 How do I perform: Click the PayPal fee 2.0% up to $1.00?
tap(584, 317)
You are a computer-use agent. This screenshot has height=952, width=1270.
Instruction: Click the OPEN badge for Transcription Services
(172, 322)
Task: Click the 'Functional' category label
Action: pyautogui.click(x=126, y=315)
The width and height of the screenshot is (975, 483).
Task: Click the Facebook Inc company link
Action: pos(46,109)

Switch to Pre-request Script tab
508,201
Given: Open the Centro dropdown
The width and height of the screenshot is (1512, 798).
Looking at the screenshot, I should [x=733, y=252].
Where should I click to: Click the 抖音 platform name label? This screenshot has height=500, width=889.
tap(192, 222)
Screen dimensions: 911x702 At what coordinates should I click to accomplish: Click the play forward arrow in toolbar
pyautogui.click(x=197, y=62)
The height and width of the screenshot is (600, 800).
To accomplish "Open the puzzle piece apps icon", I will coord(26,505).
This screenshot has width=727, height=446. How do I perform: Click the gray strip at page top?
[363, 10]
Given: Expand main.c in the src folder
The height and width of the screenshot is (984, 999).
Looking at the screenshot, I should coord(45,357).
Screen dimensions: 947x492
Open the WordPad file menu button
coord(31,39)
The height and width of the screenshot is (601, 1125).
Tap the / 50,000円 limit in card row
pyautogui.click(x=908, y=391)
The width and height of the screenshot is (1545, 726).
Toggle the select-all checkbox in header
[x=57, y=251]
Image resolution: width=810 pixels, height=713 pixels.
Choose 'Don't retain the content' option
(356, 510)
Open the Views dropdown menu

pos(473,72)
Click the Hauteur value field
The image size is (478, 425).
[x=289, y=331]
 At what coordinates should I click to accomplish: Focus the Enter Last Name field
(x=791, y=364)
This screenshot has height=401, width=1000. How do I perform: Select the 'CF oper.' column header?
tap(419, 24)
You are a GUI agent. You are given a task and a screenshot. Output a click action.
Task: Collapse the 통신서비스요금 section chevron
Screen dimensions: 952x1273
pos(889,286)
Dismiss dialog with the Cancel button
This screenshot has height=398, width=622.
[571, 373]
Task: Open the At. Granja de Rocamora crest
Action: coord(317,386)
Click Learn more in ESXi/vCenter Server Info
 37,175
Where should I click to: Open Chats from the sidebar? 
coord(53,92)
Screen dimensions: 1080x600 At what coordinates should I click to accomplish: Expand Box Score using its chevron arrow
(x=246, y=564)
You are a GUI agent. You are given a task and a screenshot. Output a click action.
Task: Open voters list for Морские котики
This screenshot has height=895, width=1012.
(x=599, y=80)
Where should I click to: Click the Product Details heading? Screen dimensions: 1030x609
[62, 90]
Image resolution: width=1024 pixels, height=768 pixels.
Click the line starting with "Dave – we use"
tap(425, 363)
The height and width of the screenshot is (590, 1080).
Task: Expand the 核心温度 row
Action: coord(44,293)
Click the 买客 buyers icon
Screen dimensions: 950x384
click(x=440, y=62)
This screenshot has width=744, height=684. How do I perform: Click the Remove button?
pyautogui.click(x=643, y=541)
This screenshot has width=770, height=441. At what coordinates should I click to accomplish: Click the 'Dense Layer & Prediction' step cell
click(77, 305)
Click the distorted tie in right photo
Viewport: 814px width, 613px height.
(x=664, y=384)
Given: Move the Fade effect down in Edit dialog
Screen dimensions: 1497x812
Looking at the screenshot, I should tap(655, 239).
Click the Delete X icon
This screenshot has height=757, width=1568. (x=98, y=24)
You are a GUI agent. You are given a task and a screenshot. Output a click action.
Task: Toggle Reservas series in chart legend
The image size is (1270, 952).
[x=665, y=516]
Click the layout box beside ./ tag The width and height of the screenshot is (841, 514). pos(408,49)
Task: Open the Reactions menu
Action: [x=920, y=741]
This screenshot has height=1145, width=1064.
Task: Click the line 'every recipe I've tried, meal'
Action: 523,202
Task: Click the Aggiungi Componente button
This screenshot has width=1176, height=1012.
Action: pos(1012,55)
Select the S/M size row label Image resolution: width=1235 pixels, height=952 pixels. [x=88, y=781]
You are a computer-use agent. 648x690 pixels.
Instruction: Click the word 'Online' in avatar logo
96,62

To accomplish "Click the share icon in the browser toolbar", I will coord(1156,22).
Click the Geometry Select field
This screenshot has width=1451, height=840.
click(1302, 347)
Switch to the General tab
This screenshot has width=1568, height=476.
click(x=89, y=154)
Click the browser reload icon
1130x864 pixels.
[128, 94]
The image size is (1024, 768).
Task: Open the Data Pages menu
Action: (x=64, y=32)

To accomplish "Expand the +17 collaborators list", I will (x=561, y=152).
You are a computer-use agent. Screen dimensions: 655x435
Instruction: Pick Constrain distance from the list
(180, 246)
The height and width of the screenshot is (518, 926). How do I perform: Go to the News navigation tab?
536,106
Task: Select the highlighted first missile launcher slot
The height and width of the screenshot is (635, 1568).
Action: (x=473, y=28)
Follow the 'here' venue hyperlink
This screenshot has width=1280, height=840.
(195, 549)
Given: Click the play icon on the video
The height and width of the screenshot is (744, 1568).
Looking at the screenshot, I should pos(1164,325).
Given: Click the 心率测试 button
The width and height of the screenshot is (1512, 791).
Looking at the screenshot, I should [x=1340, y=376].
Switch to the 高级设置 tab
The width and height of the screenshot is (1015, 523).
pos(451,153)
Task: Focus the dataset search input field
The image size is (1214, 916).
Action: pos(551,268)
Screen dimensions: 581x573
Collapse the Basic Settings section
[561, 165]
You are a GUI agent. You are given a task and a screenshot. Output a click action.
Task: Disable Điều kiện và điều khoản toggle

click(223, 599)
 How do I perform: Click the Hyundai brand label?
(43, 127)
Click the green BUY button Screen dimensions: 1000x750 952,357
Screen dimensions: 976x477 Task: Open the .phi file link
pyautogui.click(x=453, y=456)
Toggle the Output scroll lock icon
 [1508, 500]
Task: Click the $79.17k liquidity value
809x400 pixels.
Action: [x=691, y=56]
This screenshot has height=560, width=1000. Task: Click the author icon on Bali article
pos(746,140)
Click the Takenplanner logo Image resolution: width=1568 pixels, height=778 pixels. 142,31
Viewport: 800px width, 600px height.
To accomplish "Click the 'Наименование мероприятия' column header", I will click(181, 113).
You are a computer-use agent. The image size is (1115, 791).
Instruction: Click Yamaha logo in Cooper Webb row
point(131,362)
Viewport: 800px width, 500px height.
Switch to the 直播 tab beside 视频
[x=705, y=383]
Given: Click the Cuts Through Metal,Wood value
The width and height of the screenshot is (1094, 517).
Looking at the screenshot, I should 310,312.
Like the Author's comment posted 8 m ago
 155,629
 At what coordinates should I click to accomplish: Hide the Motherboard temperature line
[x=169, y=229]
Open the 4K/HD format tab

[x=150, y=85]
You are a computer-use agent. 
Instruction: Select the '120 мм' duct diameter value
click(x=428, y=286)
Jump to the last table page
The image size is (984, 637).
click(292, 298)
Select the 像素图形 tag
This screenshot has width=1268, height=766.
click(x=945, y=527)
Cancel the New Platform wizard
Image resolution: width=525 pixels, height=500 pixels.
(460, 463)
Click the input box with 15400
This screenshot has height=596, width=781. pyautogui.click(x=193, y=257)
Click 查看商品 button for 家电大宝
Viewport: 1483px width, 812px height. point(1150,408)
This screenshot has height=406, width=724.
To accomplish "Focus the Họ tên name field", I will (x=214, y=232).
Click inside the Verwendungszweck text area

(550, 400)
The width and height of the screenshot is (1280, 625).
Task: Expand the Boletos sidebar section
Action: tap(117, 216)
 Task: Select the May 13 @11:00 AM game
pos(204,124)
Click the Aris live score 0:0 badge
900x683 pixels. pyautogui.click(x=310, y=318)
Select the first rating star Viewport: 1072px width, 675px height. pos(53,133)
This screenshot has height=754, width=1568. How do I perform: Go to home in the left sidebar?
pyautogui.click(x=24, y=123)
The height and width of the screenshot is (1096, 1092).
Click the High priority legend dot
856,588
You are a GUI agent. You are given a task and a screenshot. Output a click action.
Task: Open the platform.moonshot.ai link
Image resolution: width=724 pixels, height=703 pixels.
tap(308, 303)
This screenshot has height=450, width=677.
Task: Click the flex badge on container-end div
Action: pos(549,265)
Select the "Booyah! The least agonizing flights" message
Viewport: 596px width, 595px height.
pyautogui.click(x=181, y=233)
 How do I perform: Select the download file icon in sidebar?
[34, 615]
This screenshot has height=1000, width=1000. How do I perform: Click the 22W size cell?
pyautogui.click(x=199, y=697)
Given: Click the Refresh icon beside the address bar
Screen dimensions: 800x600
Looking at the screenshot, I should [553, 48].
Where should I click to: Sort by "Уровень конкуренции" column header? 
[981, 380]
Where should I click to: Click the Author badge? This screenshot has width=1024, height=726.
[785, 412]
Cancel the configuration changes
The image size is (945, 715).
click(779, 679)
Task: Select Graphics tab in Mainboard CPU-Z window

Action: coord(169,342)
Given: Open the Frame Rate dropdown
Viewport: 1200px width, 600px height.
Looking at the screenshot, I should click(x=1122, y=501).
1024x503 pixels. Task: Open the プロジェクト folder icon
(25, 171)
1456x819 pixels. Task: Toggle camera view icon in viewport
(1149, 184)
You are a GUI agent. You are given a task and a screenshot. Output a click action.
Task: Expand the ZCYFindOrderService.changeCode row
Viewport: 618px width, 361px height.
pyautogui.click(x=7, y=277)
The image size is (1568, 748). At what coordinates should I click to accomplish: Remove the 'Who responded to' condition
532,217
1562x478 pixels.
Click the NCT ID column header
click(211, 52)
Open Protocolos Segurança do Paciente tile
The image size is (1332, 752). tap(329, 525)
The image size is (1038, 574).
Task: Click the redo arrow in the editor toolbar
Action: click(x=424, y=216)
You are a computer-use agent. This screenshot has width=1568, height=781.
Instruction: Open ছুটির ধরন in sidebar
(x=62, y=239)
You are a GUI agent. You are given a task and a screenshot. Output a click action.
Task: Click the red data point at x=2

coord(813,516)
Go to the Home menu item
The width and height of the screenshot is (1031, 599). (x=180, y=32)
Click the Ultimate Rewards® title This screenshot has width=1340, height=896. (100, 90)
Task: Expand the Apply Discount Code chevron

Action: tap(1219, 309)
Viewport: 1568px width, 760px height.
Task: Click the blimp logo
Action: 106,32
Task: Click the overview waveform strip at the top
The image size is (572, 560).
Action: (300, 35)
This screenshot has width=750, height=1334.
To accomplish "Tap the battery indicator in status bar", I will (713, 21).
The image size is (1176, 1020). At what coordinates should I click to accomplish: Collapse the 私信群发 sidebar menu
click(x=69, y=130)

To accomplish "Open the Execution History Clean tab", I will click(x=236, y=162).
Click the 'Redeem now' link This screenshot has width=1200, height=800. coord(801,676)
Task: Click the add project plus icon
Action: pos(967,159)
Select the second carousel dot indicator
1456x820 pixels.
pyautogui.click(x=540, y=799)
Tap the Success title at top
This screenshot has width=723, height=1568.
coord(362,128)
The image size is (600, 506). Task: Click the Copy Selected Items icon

**What this task involves**
How many of the lines above contain "computer"? Give the number by itself.

**Solution**
6